21. A bicycle, comprising:

a first rotating member rotating about a first rotation axis on which a torque to be measured is applied;

a second rotating member rotating about a second rotation axis mechanically connected to the first rotating member;

a free wheel comprising a rotating primary ring and a rotating secondary ring that is coaxial and radially external to said primary ring, wherein said primary ring is mechanically connected to or integrated with the first rotating member, while said secondary ring is mechanically connected to or integrated with the second rotating member; said free wheel being configurable between a coupled movement condition, in which the secondary ring is relatively coupled to the primary ring and the secondary ring is drawn in rotation by the primary ring and both rotate substantially at the same angular velocity, and a free movement condition, wherein the movement of the secondary ring is independent with respect to the movement of the primary ring; and

sensing means operatively associated to said first rotating member and to said second rotating member and configured to detect an angular phase shift between the two rotating members,

wherein said free wheel, during the coupled movement condition, is elastically deformable according to a direction tangential to the free wheel so that the relative position of the secondary ring angularly shifts with respect to the position of the primary ring proportionally to the torque applied to the first rotating member, said sensing means being configured to detect the angular phase shift between said primary ring and said secondary ring as a function of said elastic deformation of said free wheel so as to measure a torque value applied to the first rotating member during the coupled movement condition, and wherein said first rotating member is connected to a pair of pedal cranks so as to receive the torque applied by a cyclist and said second rotating member is connected to a wheel of the bicycle by a traction system for transmission of the applied torque.

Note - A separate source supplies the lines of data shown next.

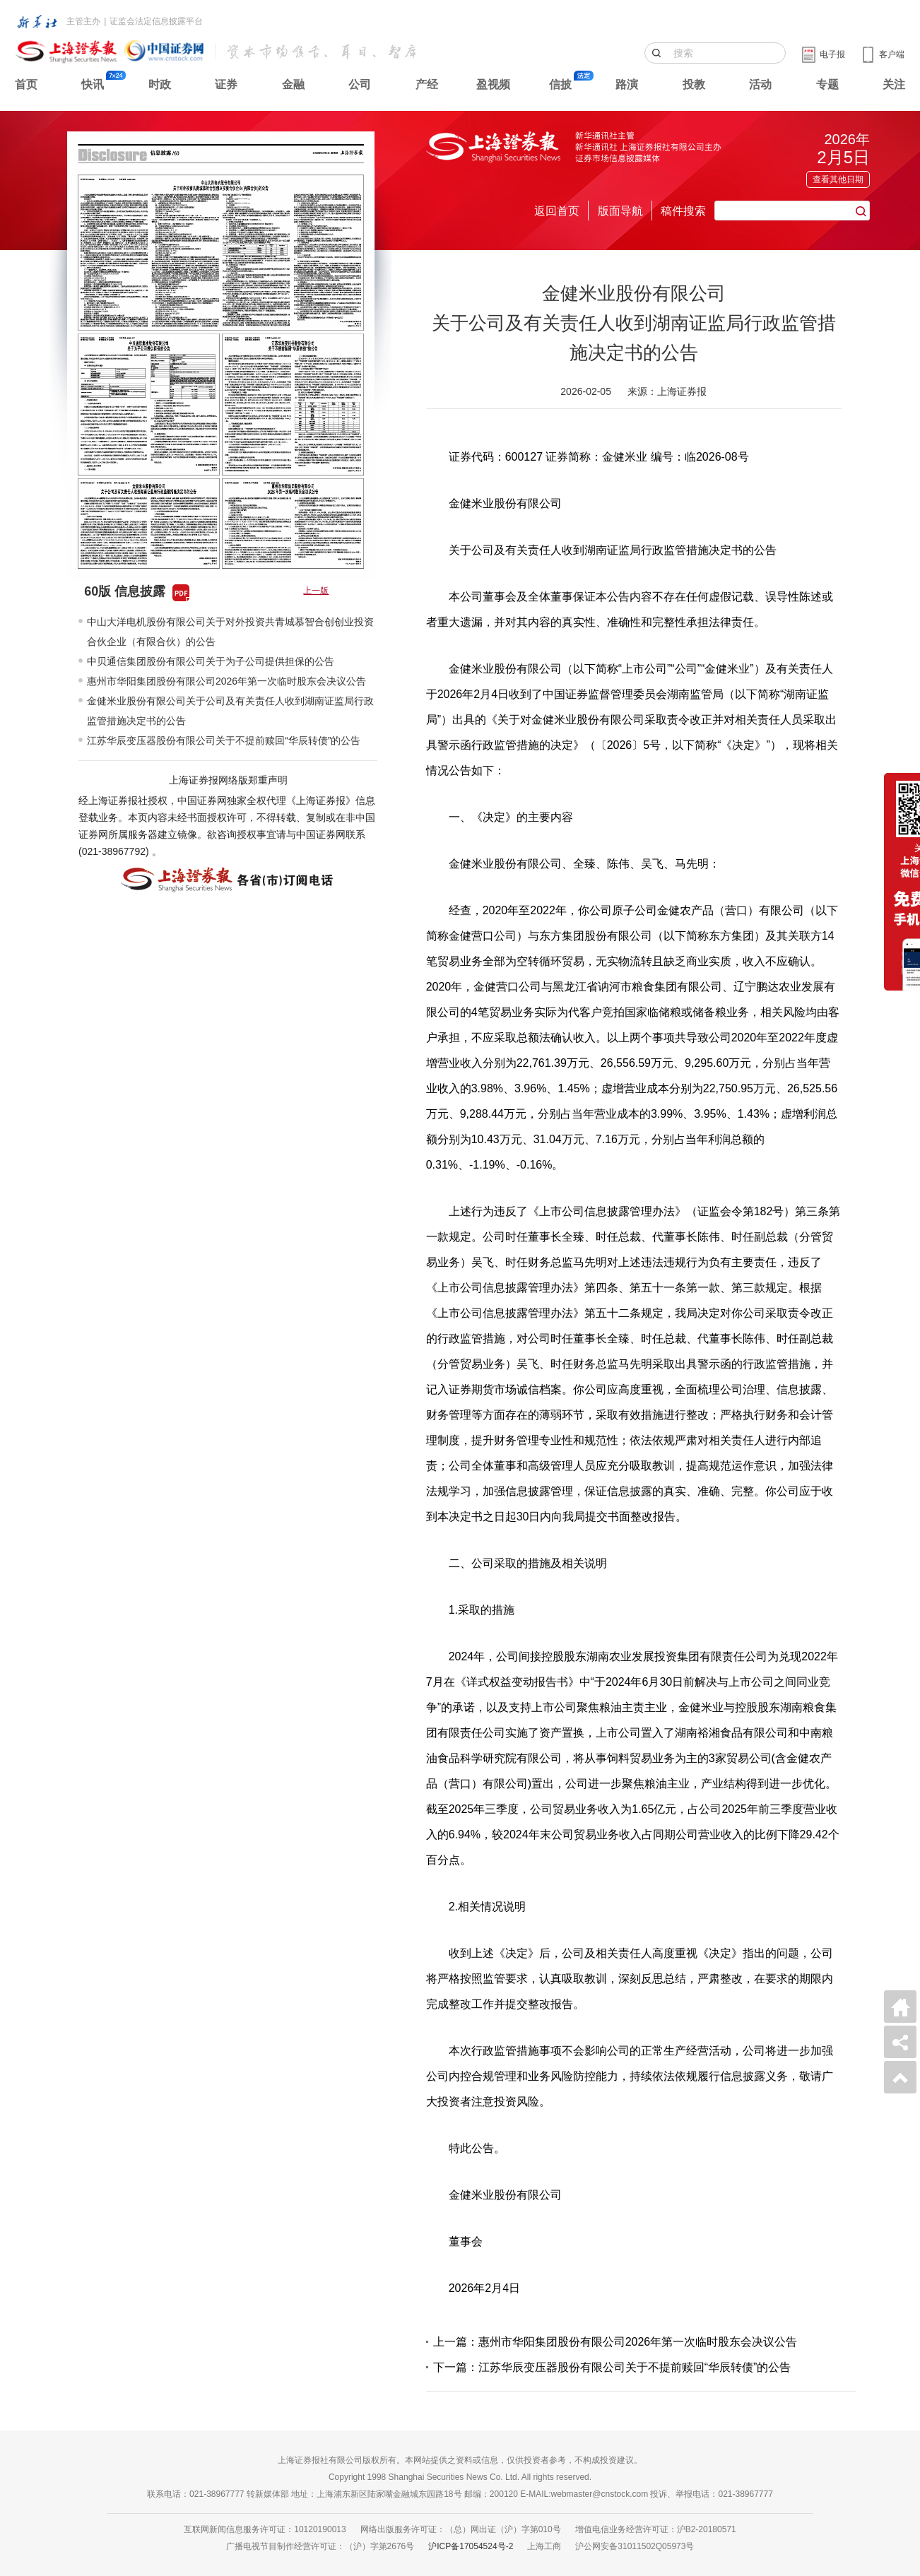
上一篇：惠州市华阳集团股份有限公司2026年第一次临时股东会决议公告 (615, 2342)
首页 (26, 84)
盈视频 (493, 84)
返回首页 (556, 211)
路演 (626, 84)
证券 (226, 84)
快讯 (92, 84)
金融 (293, 84)
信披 (560, 84)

22. A pedal-assist bicycle, comprising:

a pedal shaft;

a total torque shaft operatively connected to said pedal shaft; and

a device interposed between said pedal shaft and said total torque shaft, wherein said device comprises:

a first rotating member rotating about a first rotation axis on which a torque to be measured is applied;

a second rotating member rotating about a second rotation axis mechanically connected to the first rotating member;

a free wheel comprising a rotating primary ring and a rotating secondary ring that is coaxial and radially external to said primary ring, wherein said primary ring is mechanically connected to or integrated with the first rotating member, while said secondary ring is mechanically connected to or integrated with the second rotating member; said free wheel being configurable between a coupled movement condition, in which the secondary ring is relatively coupled to the primary ring and the secondary ring is drawn in rotation by the primary ring and both rotate substantially at the same angular velocity, and a free movement condition, wherein the movement of the secondary ring is independent with respect to the movement of the primary ring; and

sensing means operatively associated to said first rotating member and to said second rotating member and configured to detect an angular phase shift between the two rotating members,

wherein said free wheel, during the coupled movement condition, is elastically deformable according to a direction tangential to the free wheel so that the relative position of the secondary ring angularly shifts with respect to the position of the primary ring proportionally to the torque applied to the first rotating member, said sensing means being configured to detect the angular phase shift between said primary ring and said secondary ring as a function of said elastic deformation of said free wheel so as to measure a torque value applied to the first rotating member during the coupled movement condition, wherein said first rotating member coincides with said pedal shaft and said second rotating member coincides with said total torque shaft so that via a gearwheel, a motor generates an auxiliary torque on said total torque shaft as a function of the measured applied torque.